Segment Start: Entries shown

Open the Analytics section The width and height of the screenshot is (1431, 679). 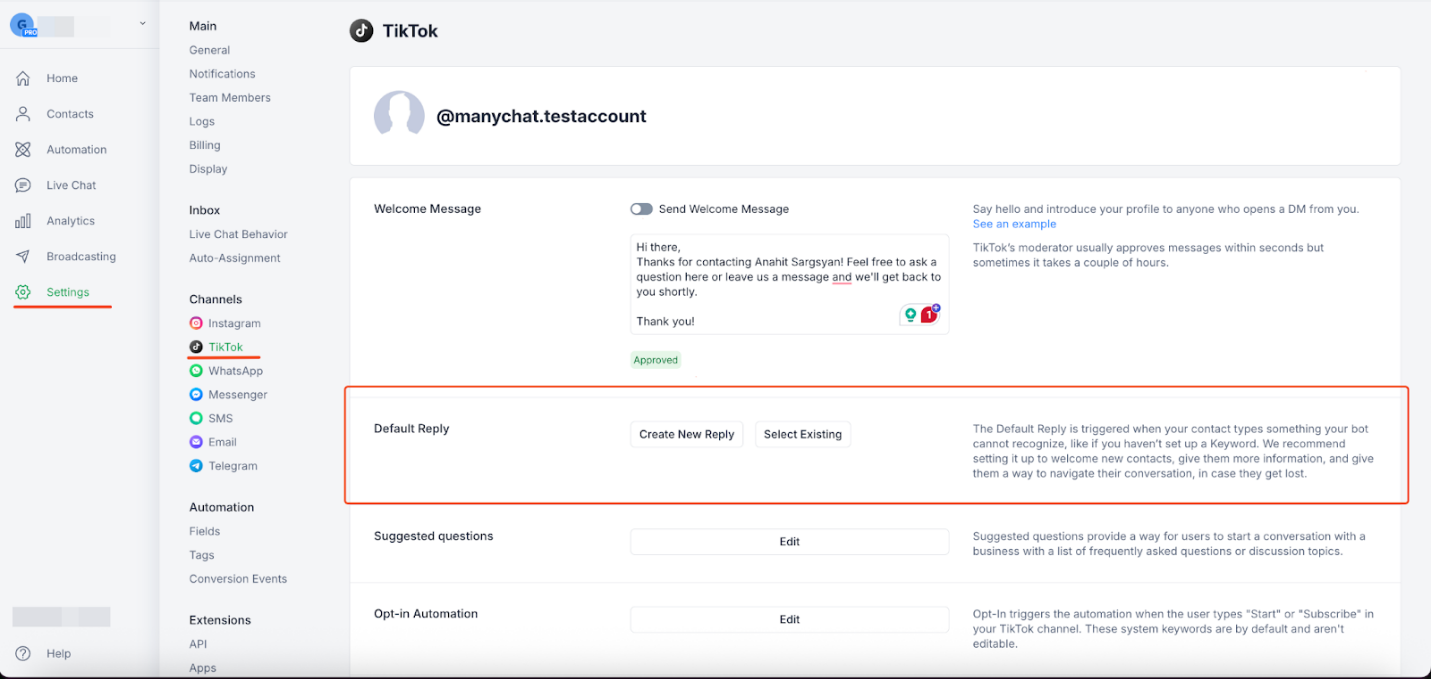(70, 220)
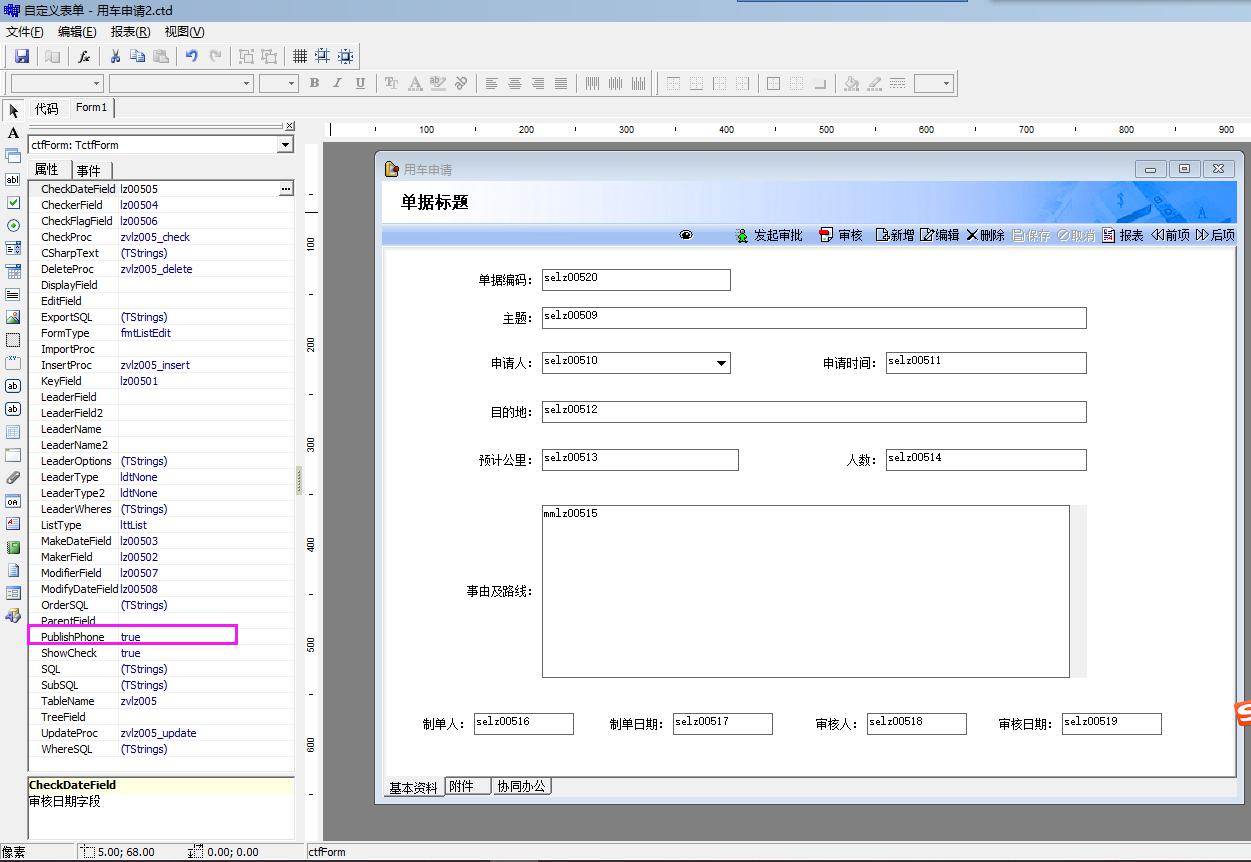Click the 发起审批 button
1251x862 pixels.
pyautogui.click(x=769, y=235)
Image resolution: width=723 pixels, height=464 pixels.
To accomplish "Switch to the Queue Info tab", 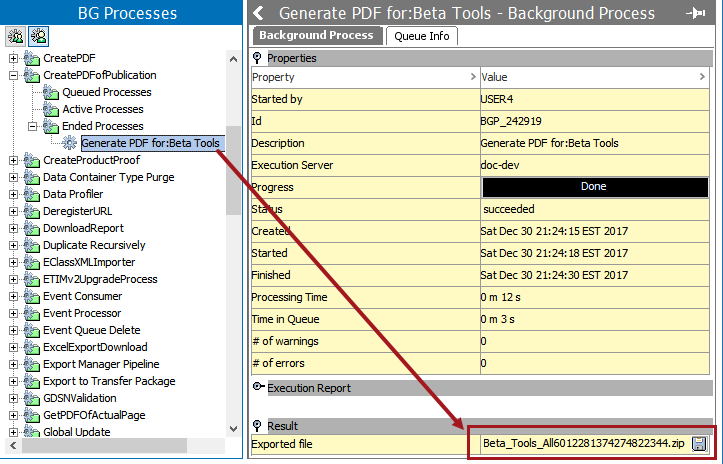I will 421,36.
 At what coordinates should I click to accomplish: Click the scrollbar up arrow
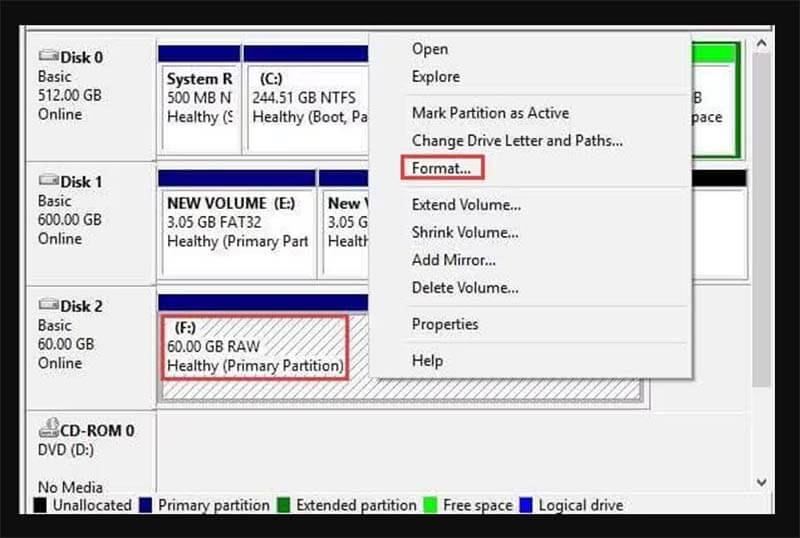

Segment End: Entries shown
Segment Start: Entries shown

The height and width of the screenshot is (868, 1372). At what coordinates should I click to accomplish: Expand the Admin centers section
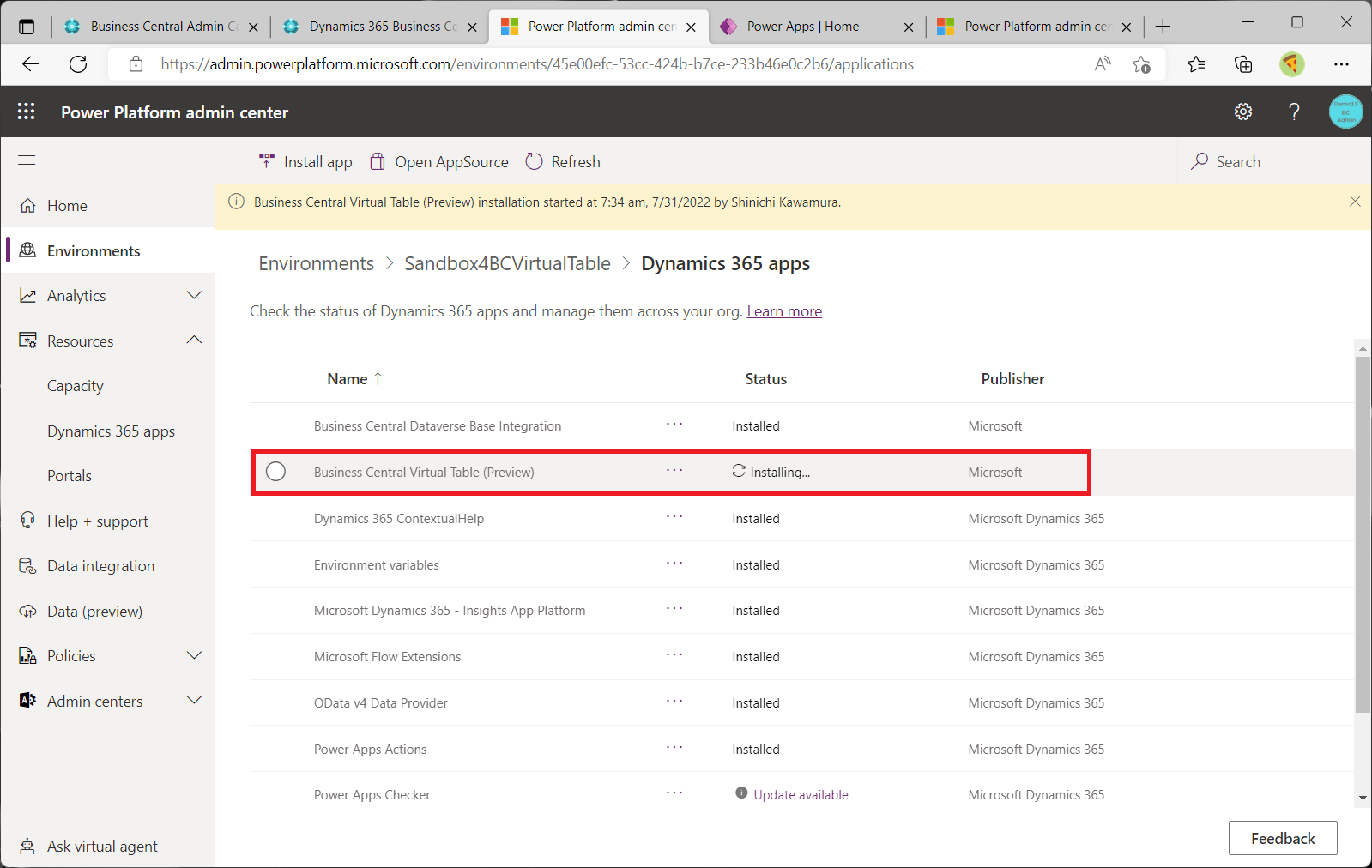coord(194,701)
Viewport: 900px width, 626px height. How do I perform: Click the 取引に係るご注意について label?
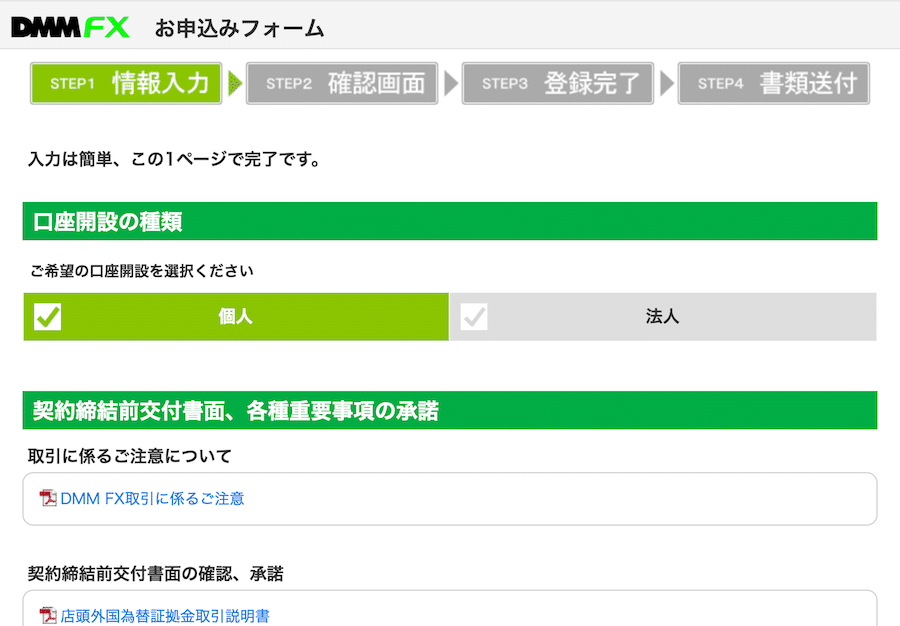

Segment End: Entries shown

> Task objective
Look through the material above. Transcribe exactly the lines between the ones with "The height and" and "Viewport: 900px width, 626px", inclusive, and keep pictures out.

> Answer box
The height and width of the screenshot is (868, 1372). At what coordinates should I click to accomplish: Expand the Admin centers section
coord(194,701)
Viewport: 900px width, 626px height. How do I perform: Click the 取引に係るご注意について label?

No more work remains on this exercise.